A primal-dual fixed-point algorithm for minimization of the sum of three convex separable functions

TL;DR

This paper introduces a primal-dual fixed-point algorithm designed to efficiently minimize the sum of three convex separable functions, applicable to image processing and signal recovery tasks with multi-regularization.

Contribution

It proposes a fully splitting symmetric scheme that involves explicit gradient and linear operators, avoiding inner iterations for certain nonsmooth functions, and proves its convergence.

Findings

Efficiently solves multi-regularization problems in image processing.

Demonstrates convergence and efficiency through fused LASSO and image restoration examples.

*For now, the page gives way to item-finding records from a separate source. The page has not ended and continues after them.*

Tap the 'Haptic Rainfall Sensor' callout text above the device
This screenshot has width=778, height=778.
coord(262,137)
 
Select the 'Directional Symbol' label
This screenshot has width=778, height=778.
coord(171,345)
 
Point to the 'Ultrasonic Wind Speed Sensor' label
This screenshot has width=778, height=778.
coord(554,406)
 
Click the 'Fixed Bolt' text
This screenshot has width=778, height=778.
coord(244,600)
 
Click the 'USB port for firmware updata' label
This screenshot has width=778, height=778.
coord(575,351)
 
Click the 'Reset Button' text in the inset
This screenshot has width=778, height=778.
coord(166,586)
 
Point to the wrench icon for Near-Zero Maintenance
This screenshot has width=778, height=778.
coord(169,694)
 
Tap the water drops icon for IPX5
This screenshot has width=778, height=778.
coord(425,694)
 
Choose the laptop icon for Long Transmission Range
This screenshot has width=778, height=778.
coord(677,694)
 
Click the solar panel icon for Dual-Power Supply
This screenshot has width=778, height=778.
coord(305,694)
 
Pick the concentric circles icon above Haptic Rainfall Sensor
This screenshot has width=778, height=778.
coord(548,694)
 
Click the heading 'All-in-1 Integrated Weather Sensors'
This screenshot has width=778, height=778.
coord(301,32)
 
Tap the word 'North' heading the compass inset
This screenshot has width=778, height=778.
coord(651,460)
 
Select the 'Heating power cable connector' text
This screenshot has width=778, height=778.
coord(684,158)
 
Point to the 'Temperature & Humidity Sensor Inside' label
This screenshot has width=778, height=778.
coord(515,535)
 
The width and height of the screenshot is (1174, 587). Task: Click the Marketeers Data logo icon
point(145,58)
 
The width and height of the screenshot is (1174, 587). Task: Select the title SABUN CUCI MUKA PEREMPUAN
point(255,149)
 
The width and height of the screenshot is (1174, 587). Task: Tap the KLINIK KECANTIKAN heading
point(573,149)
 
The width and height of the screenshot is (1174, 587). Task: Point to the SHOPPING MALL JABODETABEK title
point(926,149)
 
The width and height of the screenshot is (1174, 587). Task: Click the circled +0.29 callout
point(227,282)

Handles nonsmooth functions with easily computable proximity operators.

Abstract

Many problems arising in image processing and signal recovery with multi-regularization can be formulated as minimization of a sum of three convex separable functions. Typically, the objective function involves a smooth function with Lipschitz continuous gradient, a linear composite nonsmooth function and a nonsmooth function. In this paper, we propose a primal-dual fixed-point (PDFP) scheme to solve the above class of problems. The proposed algorithm for three block problems is a fully splitting symmetric scheme, only involving explicit gradient and linear operators without inner iteration, when the nonsmooth functions can be easily solved via their proximity operators, such as $\ell_1$ type regularization. We study the convergence of the proposed algorithm and illustrate its efficiency through examples on fused LASSO and image restoration with non-negative constraint and sparse regularization.